**INSTRUCTIONS TO FOLLOW**
Print the data that follows again, keeping every line exact.

*** SUPPLIED RECORDS ***

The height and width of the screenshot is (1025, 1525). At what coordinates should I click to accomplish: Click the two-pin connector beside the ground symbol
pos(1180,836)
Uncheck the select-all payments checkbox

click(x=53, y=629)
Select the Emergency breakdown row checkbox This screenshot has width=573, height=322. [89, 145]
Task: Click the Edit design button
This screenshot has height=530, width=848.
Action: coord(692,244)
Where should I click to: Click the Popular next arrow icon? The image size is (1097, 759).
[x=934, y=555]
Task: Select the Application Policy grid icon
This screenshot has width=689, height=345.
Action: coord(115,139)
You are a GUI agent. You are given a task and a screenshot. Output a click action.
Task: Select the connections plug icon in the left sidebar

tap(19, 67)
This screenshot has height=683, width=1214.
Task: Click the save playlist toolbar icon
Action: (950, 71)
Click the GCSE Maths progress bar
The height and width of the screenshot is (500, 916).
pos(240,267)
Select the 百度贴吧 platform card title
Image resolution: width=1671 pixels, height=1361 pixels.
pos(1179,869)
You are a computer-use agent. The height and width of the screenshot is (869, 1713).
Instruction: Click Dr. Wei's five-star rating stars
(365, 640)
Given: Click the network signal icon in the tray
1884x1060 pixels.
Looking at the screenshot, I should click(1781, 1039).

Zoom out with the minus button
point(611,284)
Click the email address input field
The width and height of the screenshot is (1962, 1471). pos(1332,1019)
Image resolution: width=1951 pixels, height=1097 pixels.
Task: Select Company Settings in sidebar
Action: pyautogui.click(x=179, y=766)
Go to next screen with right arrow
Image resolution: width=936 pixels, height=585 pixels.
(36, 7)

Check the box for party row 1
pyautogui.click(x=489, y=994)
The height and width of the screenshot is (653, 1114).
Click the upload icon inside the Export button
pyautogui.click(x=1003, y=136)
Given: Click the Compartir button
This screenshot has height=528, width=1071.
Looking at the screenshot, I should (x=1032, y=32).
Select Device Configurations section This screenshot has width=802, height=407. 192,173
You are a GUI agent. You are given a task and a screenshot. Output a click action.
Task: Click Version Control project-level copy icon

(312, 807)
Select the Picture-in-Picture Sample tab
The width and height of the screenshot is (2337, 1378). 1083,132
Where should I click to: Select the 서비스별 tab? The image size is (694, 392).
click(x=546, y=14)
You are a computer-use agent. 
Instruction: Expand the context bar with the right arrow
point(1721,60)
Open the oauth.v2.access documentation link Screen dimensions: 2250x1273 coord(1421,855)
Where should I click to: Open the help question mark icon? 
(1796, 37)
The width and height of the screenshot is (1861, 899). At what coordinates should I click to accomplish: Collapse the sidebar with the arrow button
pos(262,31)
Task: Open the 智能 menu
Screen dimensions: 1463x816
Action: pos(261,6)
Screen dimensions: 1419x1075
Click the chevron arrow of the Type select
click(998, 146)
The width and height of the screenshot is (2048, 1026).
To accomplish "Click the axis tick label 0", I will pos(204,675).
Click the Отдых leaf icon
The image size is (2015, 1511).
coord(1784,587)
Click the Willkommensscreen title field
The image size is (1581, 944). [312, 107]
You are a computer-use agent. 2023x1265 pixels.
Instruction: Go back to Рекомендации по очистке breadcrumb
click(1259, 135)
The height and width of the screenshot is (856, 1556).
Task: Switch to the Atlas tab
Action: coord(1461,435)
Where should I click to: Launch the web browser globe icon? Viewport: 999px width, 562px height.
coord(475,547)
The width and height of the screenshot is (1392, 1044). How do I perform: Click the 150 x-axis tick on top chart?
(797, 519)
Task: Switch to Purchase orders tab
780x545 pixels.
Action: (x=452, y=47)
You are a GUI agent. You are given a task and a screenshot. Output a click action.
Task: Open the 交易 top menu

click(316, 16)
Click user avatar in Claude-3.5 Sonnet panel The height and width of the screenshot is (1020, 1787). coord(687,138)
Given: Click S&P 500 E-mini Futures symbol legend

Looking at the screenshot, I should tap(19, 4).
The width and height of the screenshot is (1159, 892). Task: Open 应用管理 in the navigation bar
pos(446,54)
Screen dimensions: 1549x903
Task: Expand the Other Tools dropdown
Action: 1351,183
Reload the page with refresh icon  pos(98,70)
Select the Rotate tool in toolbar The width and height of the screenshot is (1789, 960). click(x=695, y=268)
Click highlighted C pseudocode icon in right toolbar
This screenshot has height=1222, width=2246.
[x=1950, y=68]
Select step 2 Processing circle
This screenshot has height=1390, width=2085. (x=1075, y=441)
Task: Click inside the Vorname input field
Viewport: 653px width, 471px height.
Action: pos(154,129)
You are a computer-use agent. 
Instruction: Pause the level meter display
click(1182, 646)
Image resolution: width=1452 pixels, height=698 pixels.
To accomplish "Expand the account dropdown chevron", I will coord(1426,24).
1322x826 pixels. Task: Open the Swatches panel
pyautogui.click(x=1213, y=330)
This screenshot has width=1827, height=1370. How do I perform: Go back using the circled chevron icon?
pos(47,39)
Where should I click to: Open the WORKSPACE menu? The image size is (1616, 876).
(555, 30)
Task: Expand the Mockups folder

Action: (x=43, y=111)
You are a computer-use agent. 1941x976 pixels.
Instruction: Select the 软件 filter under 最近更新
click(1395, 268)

*** End of SUPPLIED RECORDS ***

**WRITTEN SOLUTION**
The height and width of the screenshot is (1025, 1525). At what coordinates should I click to accomplish: Click the two-pin connector beside the ground symbol
pos(1180,836)
Uncheck the select-all payments checkbox

click(x=53, y=629)
Select the Emergency breakdown row checkbox This screenshot has width=573, height=322. [89, 145]
Task: Click the Edit design button
This screenshot has height=530, width=848.
Action: coord(692,244)
Where should I click to: Click the Popular next arrow icon? The image size is (1097, 759).
[x=934, y=555]
Task: Select the Application Policy grid icon
This screenshot has width=689, height=345.
Action: coord(115,139)
You are a GUI agent. You are given a task and a screenshot. Output a click action.
Task: Select the connections plug icon in the left sidebar

tap(19, 67)
This screenshot has height=683, width=1214.
Task: Click the save playlist toolbar icon
Action: (950, 71)
Click the GCSE Maths progress bar
The height and width of the screenshot is (500, 916).
pos(240,267)
Select the 百度贴吧 platform card title
Image resolution: width=1671 pixels, height=1361 pixels.
pos(1179,869)
You are a computer-use agent. The height and width of the screenshot is (869, 1713).
Instruction: Click Dr. Wei's five-star rating stars
(365, 640)
Given: Click the network signal icon in the tray
1884x1060 pixels.
Looking at the screenshot, I should click(1781, 1039).

Zoom out with the minus button
point(611,284)
Click the email address input field
The width and height of the screenshot is (1962, 1471). pos(1332,1019)
Image resolution: width=1951 pixels, height=1097 pixels.
Task: Select Company Settings in sidebar
Action: pyautogui.click(x=179, y=766)
Go to next screen with right arrow
Image resolution: width=936 pixels, height=585 pixels.
(36, 7)

Check the box for party row 1
pyautogui.click(x=489, y=994)
The height and width of the screenshot is (653, 1114).
Click the upload icon inside the Export button
pyautogui.click(x=1003, y=136)
Given: Click the Compartir button
This screenshot has height=528, width=1071.
Looking at the screenshot, I should (x=1032, y=32).
Select Device Configurations section This screenshot has width=802, height=407. 192,173
You are a GUI agent. You are given a task and a screenshot. Output a click action.
Task: Click Version Control project-level copy icon

(312, 807)
Select the Picture-in-Picture Sample tab
The width and height of the screenshot is (2337, 1378). 1083,132
Where should I click to: Select the 서비스별 tab? The image size is (694, 392).
click(x=546, y=14)
You are a computer-use agent. 
Instruction: Expand the context bar with the right arrow
point(1721,60)
Open the oauth.v2.access documentation link Screen dimensions: 2250x1273 coord(1421,855)
Where should I click to: Open the help question mark icon? 
(1796, 37)
The width and height of the screenshot is (1861, 899). At what coordinates should I click to accomplish: Collapse the sidebar with the arrow button
pos(262,31)
Task: Open the 智能 menu
Screen dimensions: 1463x816
Action: pos(261,6)
Screen dimensions: 1419x1075
Click the chevron arrow of the Type select
click(998, 146)
The width and height of the screenshot is (2048, 1026).
To accomplish "Click the axis tick label 0", I will pos(204,675).
Click the Отдых leaf icon
The image size is (2015, 1511).
coord(1784,587)
Click the Willkommensscreen title field
The image size is (1581, 944). [312, 107]
You are a computer-use agent. 2023x1265 pixels.
Instruction: Go back to Рекомендации по очистке breadcrumb
click(1259, 135)
The height and width of the screenshot is (856, 1556).
Task: Switch to the Atlas tab
Action: coord(1461,435)
Where should I click to: Launch the web browser globe icon? Viewport: 999px width, 562px height.
coord(475,547)
The width and height of the screenshot is (1392, 1044). How do I perform: Click the 150 x-axis tick on top chart?
(797, 519)
Task: Switch to Purchase orders tab
780x545 pixels.
Action: (x=452, y=47)
You are a GUI agent. You are given a task and a screenshot. Output a click action.
Task: Open the 交易 top menu

click(316, 16)
Click user avatar in Claude-3.5 Sonnet panel The height and width of the screenshot is (1020, 1787). coord(687,138)
Given: Click S&P 500 E-mini Futures symbol legend

Looking at the screenshot, I should tap(19, 4).
The width and height of the screenshot is (1159, 892). Task: Open 应用管理 in the navigation bar
pos(446,54)
Screen dimensions: 1549x903
Task: Expand the Other Tools dropdown
Action: 1351,183
Reload the page with refresh icon  pos(98,70)
Select the Rotate tool in toolbar The width and height of the screenshot is (1789, 960). click(x=695, y=268)
Click highlighted C pseudocode icon in right toolbar
This screenshot has height=1222, width=2246.
[x=1950, y=68]
Select step 2 Processing circle
This screenshot has height=1390, width=2085. (x=1075, y=441)
Task: Click inside the Vorname input field
Viewport: 653px width, 471px height.
Action: pos(154,129)
You are a computer-use agent. 
Instruction: Pause the level meter display
click(1182, 646)
Image resolution: width=1452 pixels, height=698 pixels.
To accomplish "Expand the account dropdown chevron", I will coord(1426,24).
1322x826 pixels. Task: Open the Swatches panel
pyautogui.click(x=1213, y=330)
This screenshot has width=1827, height=1370. How do I perform: Go back using the circled chevron icon?
pos(47,39)
Where should I click to: Open the WORKSPACE menu? The image size is (1616, 876).
(555, 30)
Task: Expand the Mockups folder

Action: (x=43, y=111)
You are a computer-use agent. 1941x976 pixels.
Instruction: Select the 软件 filter under 最近更新
click(1395, 268)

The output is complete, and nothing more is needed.